Probability Distribution Calculator
Explore normal, binomial, Poisson, uniform, exponential, geometric, hypergeometric, t, chi-square, and F distributions in one student-friendly calculator. Use it as a PDF, CDF, PMF, left-tail, right-tail, between-values, and exact-probability calculator for common statistics distributions. Calculate probabilities, view shaded graphs, compare distributions, and learn what each result means step by step.
Background
Probability distributions describe how likely different outcomes are. Some distributions are continuous, like the normal distribution, while others are discrete, like the binomial or Poisson distribution. This calculator helps students connect formulas, graphs, probability notation, and real-world interpretation.
How to use this calculator
- Choose the distribution that matches your problem.
- Enter the required parameters, such as mean and standard deviation for a normal distribution.
- Choose the probability type, such as P(X ≤ x) or P(a ≤ X ≤ b).
- Click Calculate to see the probability, graph, formula, table, and interpretation.
- Use the quick picks to explore common student examples instantly.
How this calculator works
- For continuous distributions, it calculates area under the curve.
- For discrete distributions, it calculates sums of probability mass values.
- It shades the graph to show the exact probability region.
- It reports key statistics such as mean, variance, and standard deviation.
- It explains the result in plain language so students understand what the probability means.
Formula & Equations Used
Normal distribution: f(x) = 1/(σ√(2π)) · e^(-(x - μ)²/(2σ²))
Binomial distribution: P(X = k) = C(n,k)p^k(1-p)^(n-k)
Poisson distribution: P(X = k) = e^-λ λ^k / k!
Uniform distribution: f(x) = 1/(b - a)
Exponential distribution: f(x) = λe^(-λx)
Geometric distribution: P(X = k) = (1-p)^(k-1)p
Hypergeometric distribution: P(X = k) = [C(K,k)C(N-K,n-k)] / C(N,n)
Example Problem & Step-by-Step Solution
Example 1 — Normal distribution
- A test has mean μ = 75 and standard deviation σ = 10.
- Find the probability that a student scores at most 85.
- Choose Normal distribution.
- Enter mean = 75 and standard deviation = 10.

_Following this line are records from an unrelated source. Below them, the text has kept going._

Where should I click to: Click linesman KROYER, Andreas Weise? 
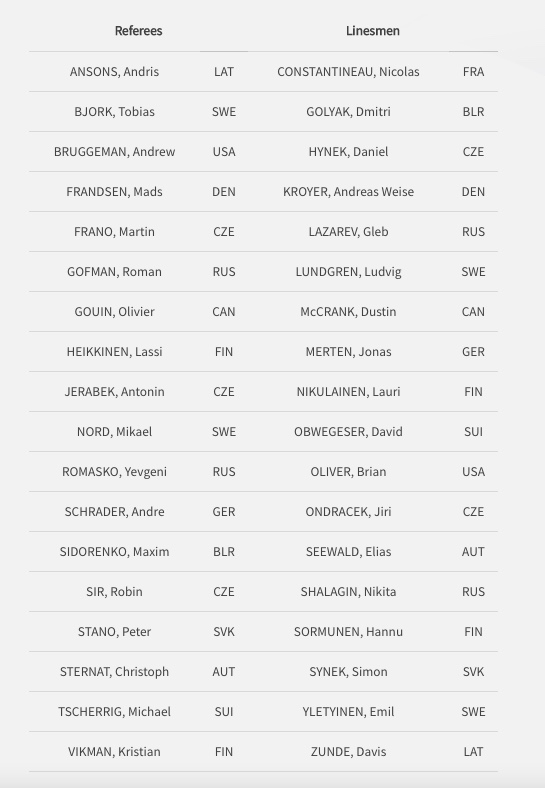point(348,191)
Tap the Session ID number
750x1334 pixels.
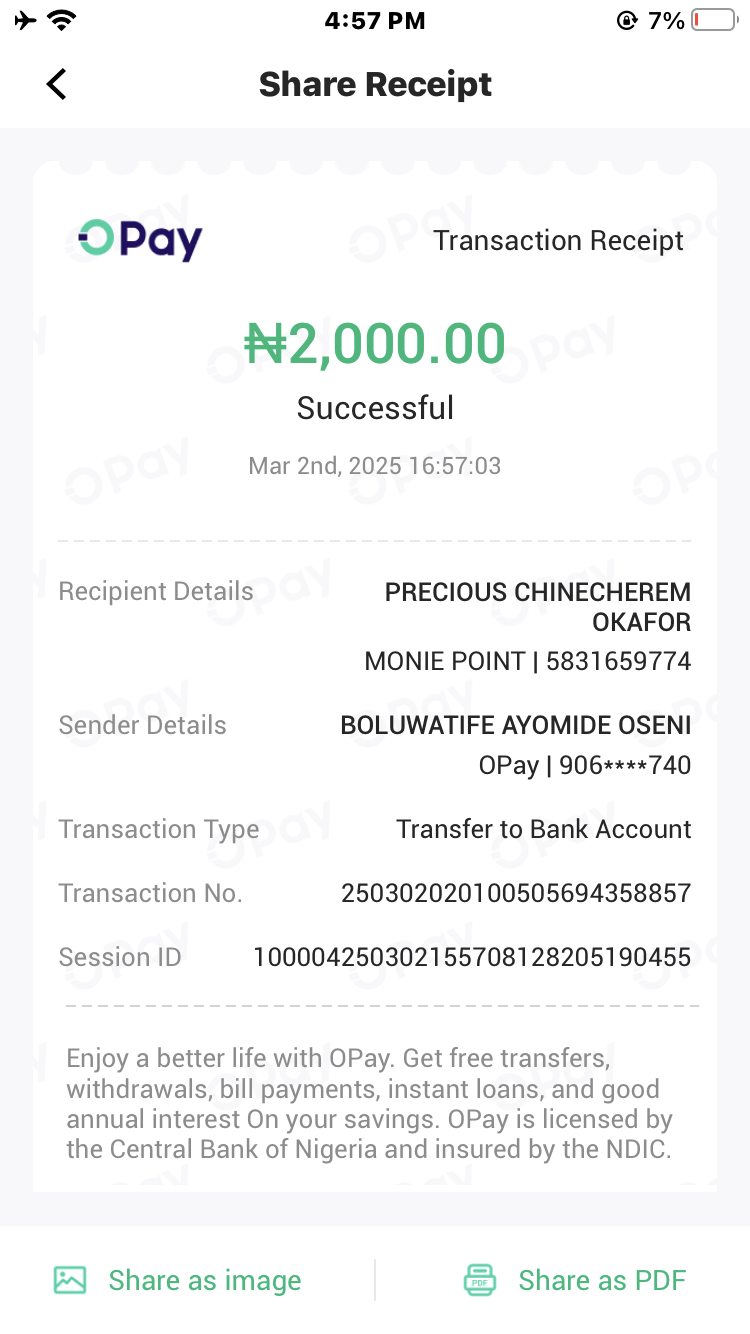(x=472, y=957)
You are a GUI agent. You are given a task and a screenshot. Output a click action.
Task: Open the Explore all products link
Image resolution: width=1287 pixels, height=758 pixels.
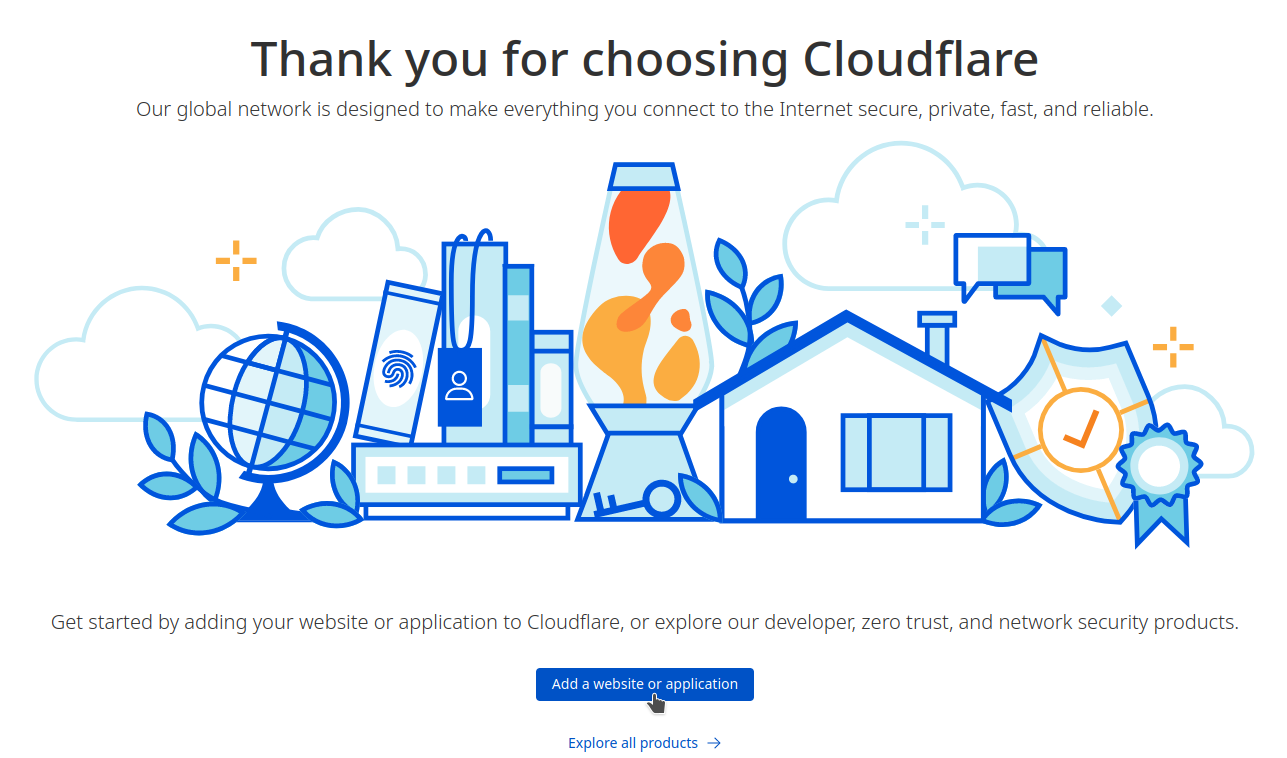pos(633,743)
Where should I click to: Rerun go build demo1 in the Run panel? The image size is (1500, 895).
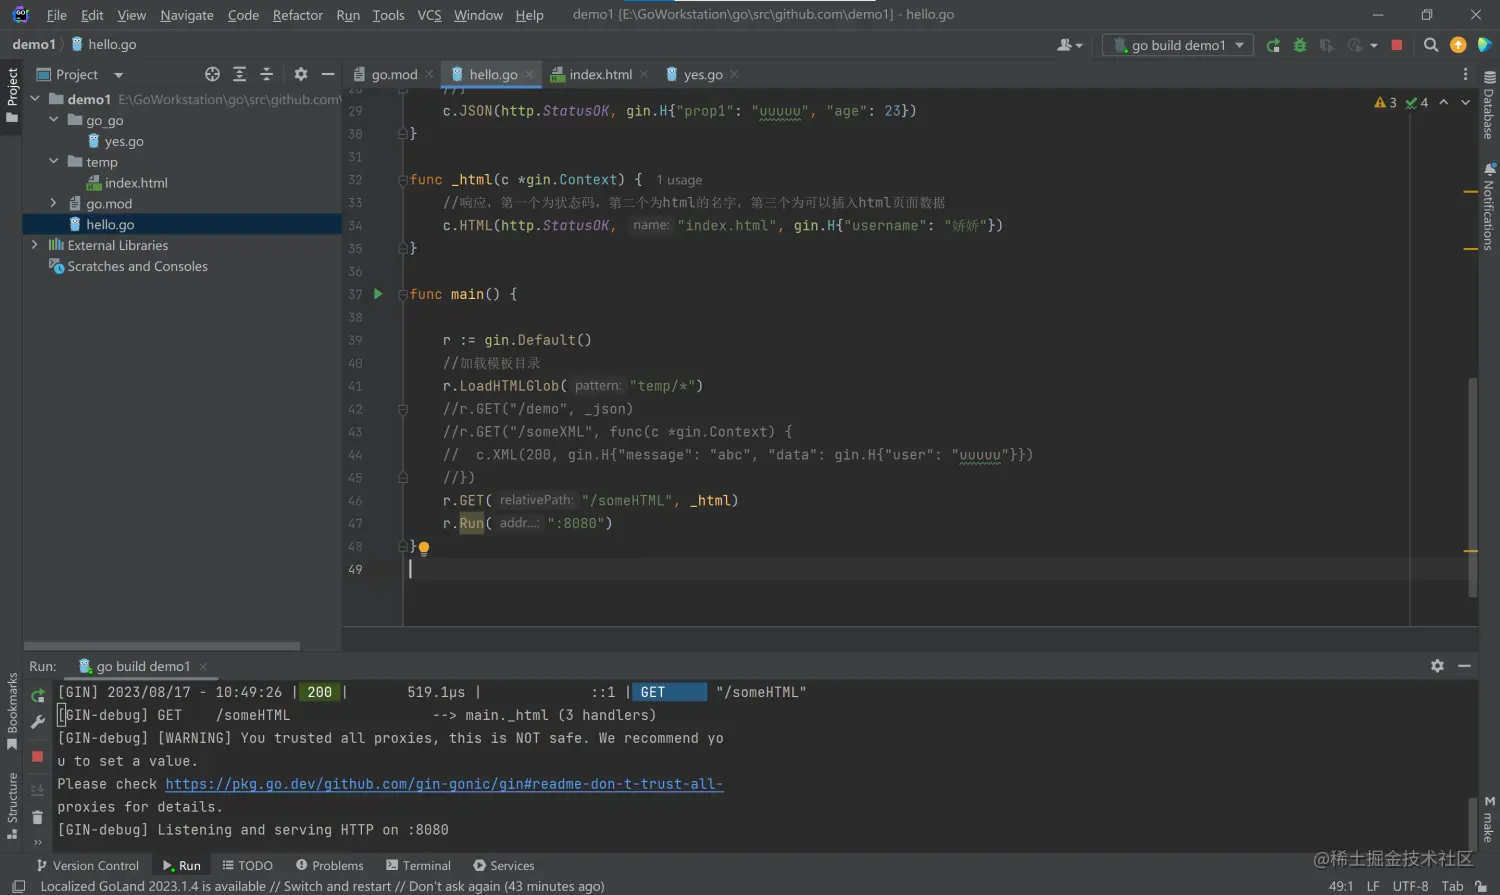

- Choose P(X ≤ x) and enter x = 85.
- The calculator converts the value to a z-score and finds the cumulative probability.
Example 2 — Binomial distribution
- A quiz has 10 true/false questions.
- A student guesses randomly, so p = 0.5.
- Find the probability of getting exactly 7 correct.
- Choose Binomial distribution.
- Enter n = 10, p = 0.5, and x = 7.
- Choose exact probability.
Example 3 — Poisson distribution
- A help desk receives an average of 4 calls per hour.
- Find the probability of receiving 6 or fewer calls in an hour.
- Choose Poisson distribution.
- Enter λ = 4 and x = 6.
- Choose P(X ≤ x).
Frequently Asked Questions
Q: Which distribution should I choose?
Use normal for bell-shaped continuous data, binomial for a fixed number of success/failure trials, Poisson for event counts over time or space, and uniform when all values in an interval are equally likely.
Q: What is the difference between discrete and continuous distributions?
Discrete distributions count separate outcomes, such as 0, 1, 2, or 3 successes. Continuous distributions describe measurements across an interval, such as height, time, or score.
Q: Can this calculator show shaded probability regions?
Yes. The graph shades the region matching the selected probability type.
Q: Is this useful for statistics homework?
Yes. It is designed to help students calculate probabilities, understand distribution shapes, and explain answers clearly.
Q: Should Pearson also create separate calculators for each distribution?
Yes. This flagship calculator is ideal as a hub, while separate distribution calculators are better for focused SEO and exact student search intent.